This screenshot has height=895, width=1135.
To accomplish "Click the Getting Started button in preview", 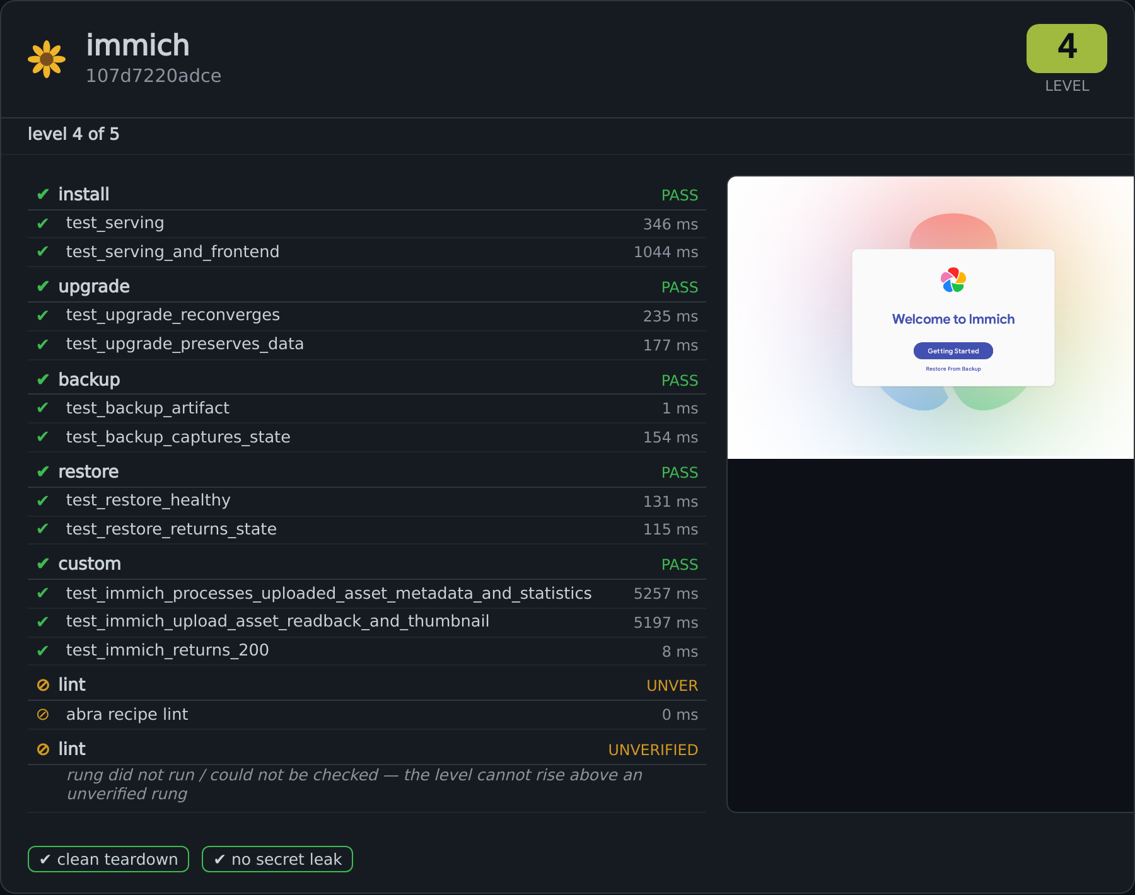I will (953, 351).
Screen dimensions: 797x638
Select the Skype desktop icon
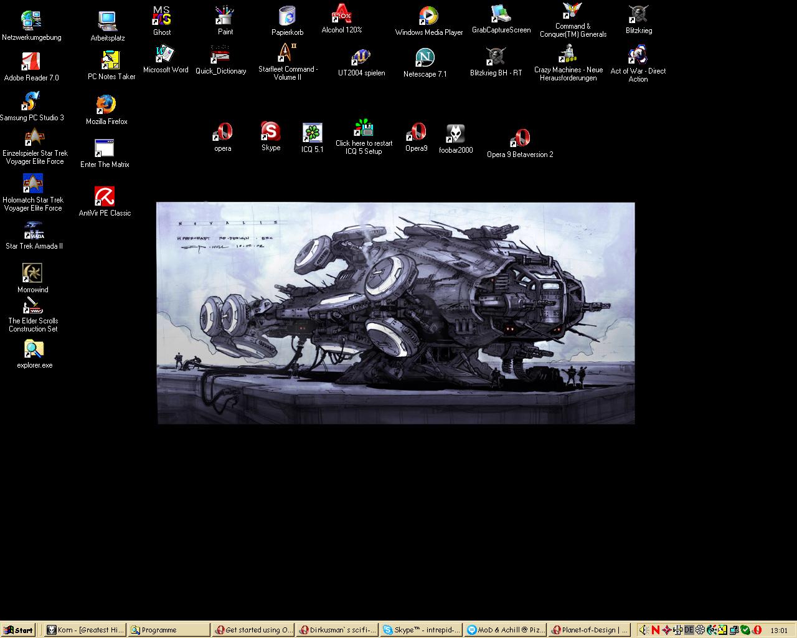point(270,132)
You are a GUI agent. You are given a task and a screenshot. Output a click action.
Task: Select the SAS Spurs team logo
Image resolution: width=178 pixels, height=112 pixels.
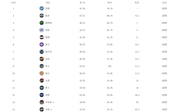click(x=42, y=109)
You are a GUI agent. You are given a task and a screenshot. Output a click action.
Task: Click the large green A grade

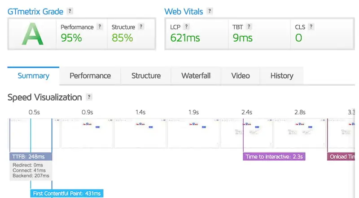33,34
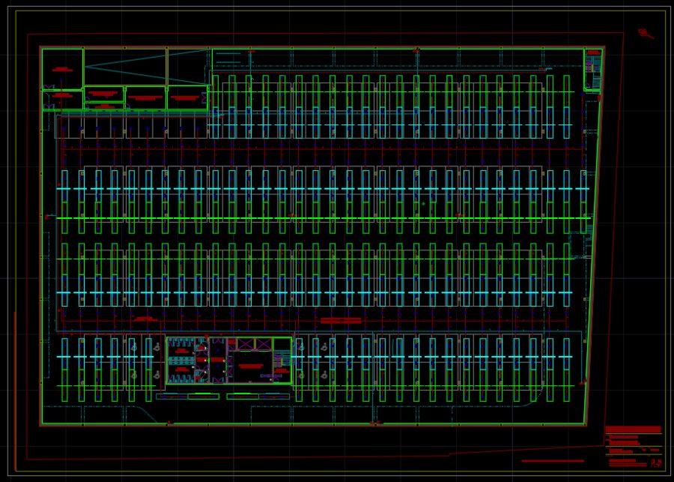Click the red north arrow symbol top right
The width and height of the screenshot is (674, 482).
point(643,33)
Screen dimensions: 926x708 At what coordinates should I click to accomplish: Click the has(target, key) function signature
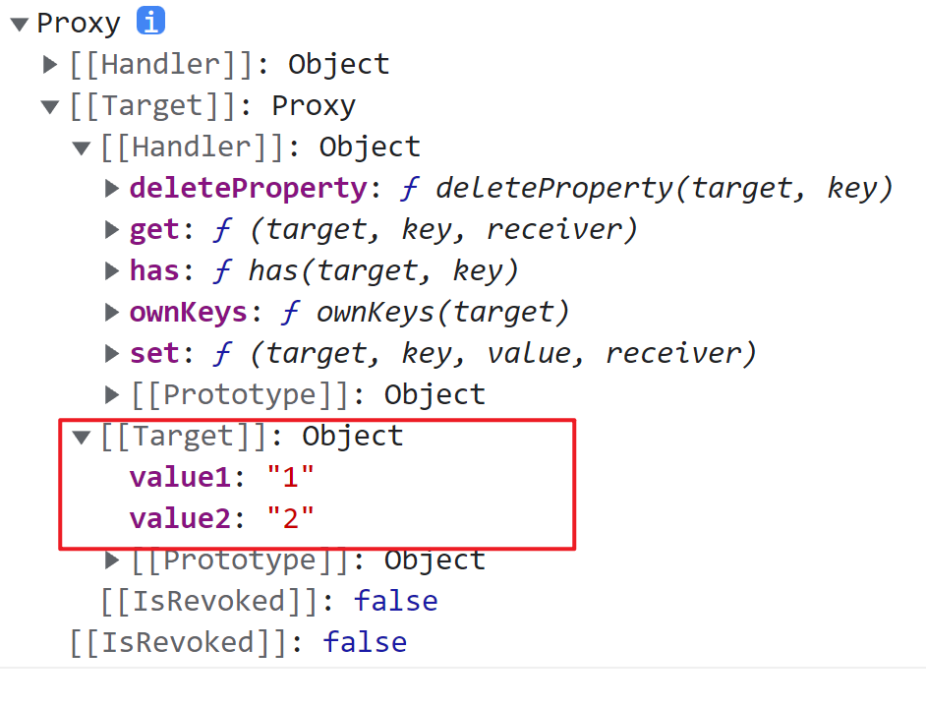pyautogui.click(x=383, y=271)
- - - - - - -
_Challenge_: Identify every line of the data above that contains the string "width", and copy each of those lines. Case counts.

_Reply_:
This screenshot has height=895, width=1135.
Image resolution: width=178 pixels, height=112 pixels.
The width and height of the screenshot is (674, 482).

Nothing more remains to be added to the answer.